Mas depois, mudam-se os tempos, mudam-se as vontades. E eis que na sua condição de governador do Banco de Portugal, Mário Centeno resolve assumir uma postura imprudente na utilização de dinheiros públicos e decide assinar com a Fidelidade um duvidoso contrato de promessa para a construção de uma nova sede para o Banco de Portugal nos terrenos da antiga Feira Popular, no valor total, em tosco, de 191,99 milhões de euros. Uma obra que, um dia, a edificar-se, ficará próximo dos 300 milhões de euros incluindo o “recheio” do tosco.

Tudo isto com uma entrega inicial de 57,8 milhões de euros na assinatura do contrato de promessa sem a garantia de projeto aprovado pela Câmara de Lisboa e pela CCDR. E, ainda, com 16 avisos internos do próprio Banco de Portugal de que o negócio envolve sérios riscos. Esta atitude imprudente já tem uma auditoria da Inspeção-Geral de Finanças e vamos ver se o Ministério Público não vai mexer no assunto.

O Banco de Portugal tem um número de funcionários que varia entre os 1150 e os 1200. O seu património é vastíssimo e inclui uma valiosa quinta em Caneças, a Quinta da Fonte Santa, com cavalos e um picadeiro, tudo isto para a realização de reuniões de trabalho. Tem um edifício na Expo e um terreno no Alto dos Moinhos para onde estava prevista a construção da nova sede do Banco de Portugal.
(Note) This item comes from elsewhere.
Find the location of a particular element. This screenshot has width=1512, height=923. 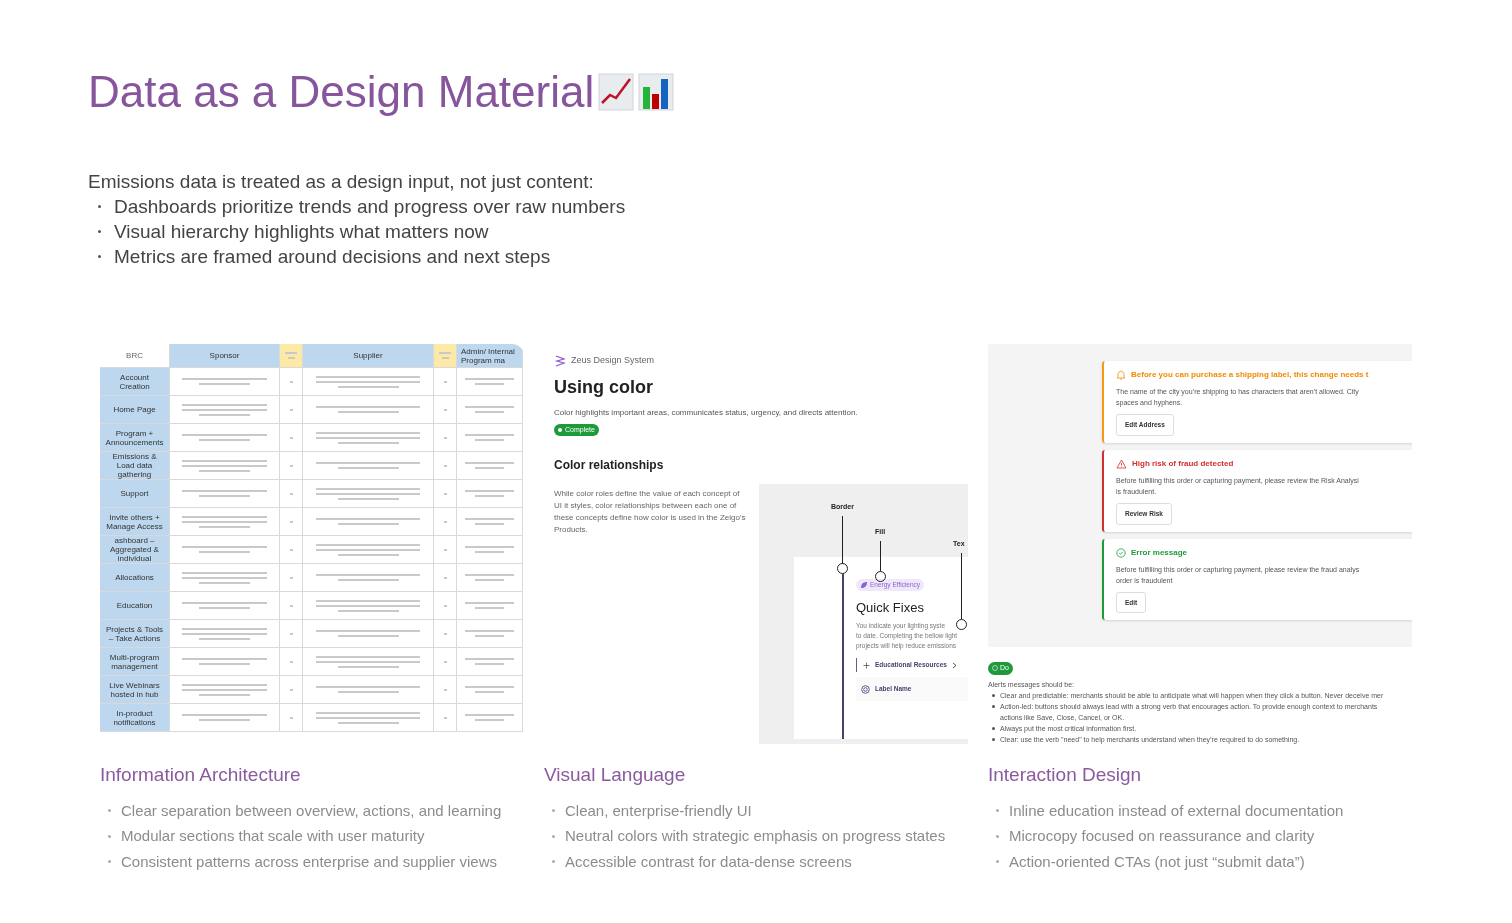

Possui ainda a antiga Igreja de São Julião, situada na Baixa lisboeta e que está transformada num espaço para a realização de eventos. Portanto, tudo em grande e à....portuguesa.

Estando ou não de saída, e eu acredito que sim, Mário Centeno despachou o seu chefe de Gabinete para Diretor de um dos mais importantes departamentos do Banco de Portugal e fez nomeações de “última hora” tais como a da mulher do seu antigo secretário de Estado das Finanças, Ricardo Mourinho Félix, para diretora-adjunta do Departamento de Estatística.

Esta atitude de Mário Centeno de “fim-de-linha” num país europeu é imprópria de um governador de um Banco Central. Tendo a origem política que tem, da área socialista, procedimentos como os de Mário Centeno descredibilizam essa sua área política, mas pior do que isso dão uma má imagem do país. Portugal já tem maturidade suficiente de democracia para ter um governador do seu Banco Central, tecnicamente, competente, mas afastado de influências partidárias e ideológicas. Seja ele quem for o escolhido esperemos que o futuro governador da Banco de Portugal seja alguém que cumpra com rigor o que são as suas principais funções de regular e supervisionar as instituições de crédito, o cumprimento das regras da boa governação dos bancos e manter a estabilidade do sistema financeiro português. Tudo isto com eficácia, recato, sensatez e discrição.